Not only is December a time of yearly reflection (Best Of, Worst Of Lists abound), but anything -9 on the calender gets to be a time of looking back upon an entire decade... 1989 focusing on The Eighties, 1999 focusing on The Nineties (overwhelmed by a case of centennial reminiscing for the whole 1900s). So now it becomes time to look back upon an entire decade: the 2000s, also known as the Aughts.
Each decade comes to be known for a particular theme: 1930s = Depression/pre-War years; 1940s = The War Effort; 1950s = Rise of the Boomer teens, Rock music, The Atomic Age; 1960s = New Frontier/The Nam/Woodstock Nation; 1970s = Nixon, Disco, Urban Blight, National Malaise (in short, the 70s Sucked); 1980s = Reagan Era of Good Feelings; 1990s = Post-Cold War/Dawn of the Internet; 2000s = ?
This came to me when I posted a comment to Flick Filosopher's post asking which film defined this decade. After giving it serious thought, I came to realize that a lot of the movies - even the good movies - seemed bereft of passion, of any amount of dedication to craft on the part of film-makers. It was just... throwing mass spectacle up on the screen and trying to see what sticks. I realized the films of this decade all suffered - and for the ones that tried to enjoy themselves - from a form of numbness.
This got me looking at the decade itself. And indeed, there was a kind of "God, Please, just let this go and not bother me anymore" feeling encompassing all. The era of scandal-plagued Clinton years finally awashed with Clinton Fatigue (just stop yelling about the BLOWJOBS, you wingnuts!). We got as a result one of the most dull, predictable Presidential campaigns in 2000 that ended up with a jaw-dropping questionable vote count (the Butterfly Ballot doomed us all) in my home state of Florida (I was in Broward - Ground Zero 2000 - for the insane recount) that ended with a questionable result (Bush wins in a 5-4 vote). By the end of all that, people just wanted to move on...
And then 2001. No space odyssey for humanity.

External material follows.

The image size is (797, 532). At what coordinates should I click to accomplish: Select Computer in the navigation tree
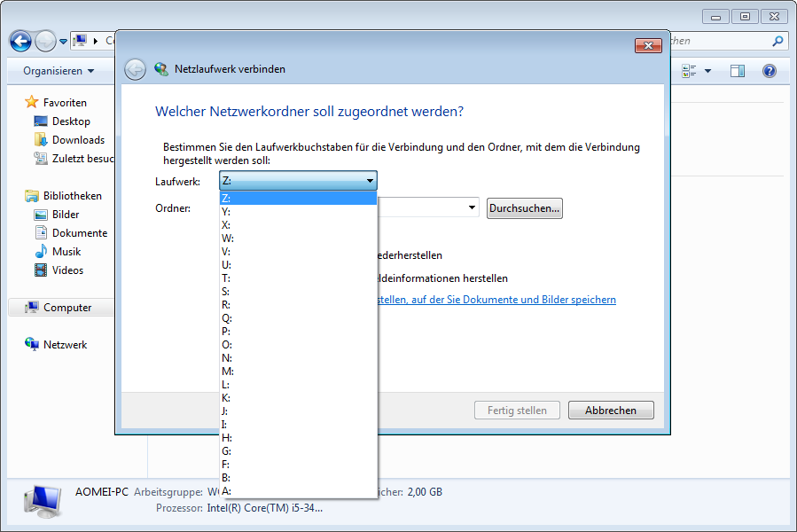coord(67,308)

Just a coordinated terrorist attack that killed thousands and drove the United States into the GWOT.
Everything in the political arena was pretty much consumed by the War on Terror, which mutated into a War on Iraq, which mutated further into an Occupation of Iraq and a growing schzoid madness in our Mainstream Media (half obsessed with justifying an increasingly unjustifable invasion and occupation, the other half terrified of being label unpatriotic). In the meanwhile, a GOP majority in control of Congress and the White House went on a spending spree that would have made LBJ blush, disregarding ethics and regulatory concerns (even in the wake of a massive corporate scandal involving Enron, WorldCom, criminal accounting tricks and more). All concerns for reform: none, and that lack of concern fed down into the whole of society, to where everyone is just shell-shocked at the large unemployment, the growing corpulence of the financial industry even in the wake of a global recession they caused, and pretty much everything else.

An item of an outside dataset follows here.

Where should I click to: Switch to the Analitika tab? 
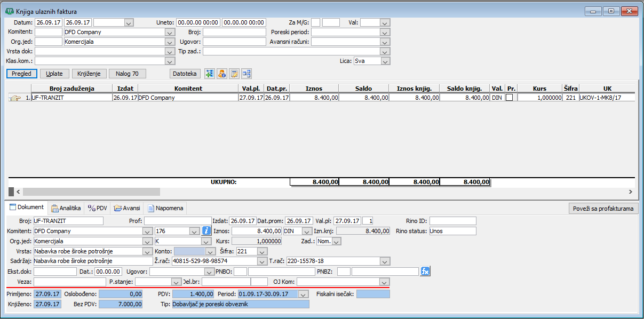click(66, 208)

We're at 10 percent unemployment, and despite the Media talking heads trying to convince themselves the worst is over, there's good signs the worst ISN'T over. And yet, no one's marching in the streets about that. We've got more unemployed people since the 1930s and the streets are not crammed with protestors screaming for jobs, for job security, for ANYTHING from the government to help us.
The only ones marching? Teabaggers. And *they're* obsessed over SOCIALISM ZOMG, or Obama's BIRF CERTIFICATION ZOMG, or DEATH PANELS THAT DON'T EXIST ZOMG. In short, they're obsessed over b-llsh-t stuff that ain't true.
We're facing massive economic collapse with our current health care system, but the bill is close to death in the Senate all because of egotistical morans wanting their pretty pony presents. And past the outrage on the progressive blogs and on Olbermann's show, what else? Again, the streets are empty of people FOR the health care reform. Even though there's good evidence there's a lot of people out there who WANT AND NEED it.
It's like there's a kind of numbness in us. A refusal to work ourselves out of our homes, our cubicles. Not entirely fear of losing our homes or jobs, even though that can (and will) happen (if nothing gets fixed). Not enough anger, perhaps. Definitely not enough passion to see it done.
I dunno if it was the Clinton Fatigue from the 1990s that led to this kind of political apathy of letting the loudest idiots win the arguments just to let it end, even when those loudmouths are criminally wrong. I dunno if it was 9/11. I dunno if it was the Bush administration letting its ignorance and toadying permeate into our cultural consciousness. All I know is, we've been numbed into a lull. As a nation. We're just sitting here, waiting for the end. Of what, we all know. But we're at the point we don't care.
And that doesn't even terrify me. It did, once... See?